WORK TASK
Would you set down every entry again, exactly as written?

DATA PROVIDED
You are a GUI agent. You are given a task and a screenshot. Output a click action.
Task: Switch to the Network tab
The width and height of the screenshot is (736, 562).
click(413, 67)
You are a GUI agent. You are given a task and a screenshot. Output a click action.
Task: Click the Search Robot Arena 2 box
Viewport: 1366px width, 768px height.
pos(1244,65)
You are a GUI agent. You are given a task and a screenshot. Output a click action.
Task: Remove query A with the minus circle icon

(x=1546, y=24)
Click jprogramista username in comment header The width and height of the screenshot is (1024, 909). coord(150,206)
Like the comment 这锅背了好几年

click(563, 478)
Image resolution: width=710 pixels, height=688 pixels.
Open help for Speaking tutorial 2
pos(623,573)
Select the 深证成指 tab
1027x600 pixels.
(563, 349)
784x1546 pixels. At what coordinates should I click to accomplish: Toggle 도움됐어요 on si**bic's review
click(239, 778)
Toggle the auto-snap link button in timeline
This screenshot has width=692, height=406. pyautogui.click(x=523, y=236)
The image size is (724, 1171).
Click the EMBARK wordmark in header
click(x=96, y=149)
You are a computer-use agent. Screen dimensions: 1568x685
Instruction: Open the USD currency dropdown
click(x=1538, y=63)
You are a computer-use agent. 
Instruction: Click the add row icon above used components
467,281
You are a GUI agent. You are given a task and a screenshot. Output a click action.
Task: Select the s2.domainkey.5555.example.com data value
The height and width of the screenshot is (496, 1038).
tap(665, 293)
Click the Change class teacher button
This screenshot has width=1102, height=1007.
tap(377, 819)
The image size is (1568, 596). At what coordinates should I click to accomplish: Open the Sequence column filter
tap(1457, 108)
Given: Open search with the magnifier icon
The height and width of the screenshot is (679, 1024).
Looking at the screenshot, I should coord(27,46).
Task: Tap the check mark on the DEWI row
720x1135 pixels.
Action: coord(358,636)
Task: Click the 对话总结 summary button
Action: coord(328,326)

SOLUTION
You are a GUI agent. You are given a task and a screenshot. Output a click action.
Task: Switch to the Network tab
The width and height of the screenshot is (736, 562).
click(413, 67)
You are a GUI agent. You are given a task and a screenshot. Output a click action.
Task: Click the Search Robot Arena 2 box
Viewport: 1366px width, 768px height.
pos(1244,65)
You are a GUI agent. You are given a task and a screenshot. Output a click action.
Task: Remove query A with the minus circle icon

(x=1546, y=24)
Click jprogramista username in comment header The width and height of the screenshot is (1024, 909). coord(150,206)
Like the comment 这锅背了好几年

click(563, 478)
Image resolution: width=710 pixels, height=688 pixels.
Open help for Speaking tutorial 2
pos(623,573)
Select the 深证成指 tab
1027x600 pixels.
(563, 349)
784x1546 pixels. At what coordinates should I click to accomplish: Toggle 도움됐어요 on si**bic's review
click(239, 778)
Toggle the auto-snap link button in timeline
This screenshot has width=692, height=406. pyautogui.click(x=523, y=236)
The image size is (724, 1171).
Click the EMBARK wordmark in header
click(x=96, y=149)
You are a computer-use agent. Screen dimensions: 1568x685
Instruction: Open the USD currency dropdown
click(x=1538, y=63)
You are a computer-use agent. 
Instruction: Click the add row icon above used components
467,281
You are a GUI agent. You are given a task and a screenshot. Output a click action.
Task: Select the s2.domainkey.5555.example.com data value
The height and width of the screenshot is (496, 1038).
tap(665, 293)
Click the Change class teacher button
This screenshot has width=1102, height=1007.
tap(377, 819)
The image size is (1568, 596). At what coordinates should I click to accomplish: Open the Sequence column filter
tap(1457, 108)
Given: Open search with the magnifier icon
The height and width of the screenshot is (679, 1024).
Looking at the screenshot, I should coord(27,46).
Task: Tap the check mark on the DEWI row
720x1135 pixels.
Action: coord(358,636)
Task: Click the 对话总结 summary button
Action: coord(328,326)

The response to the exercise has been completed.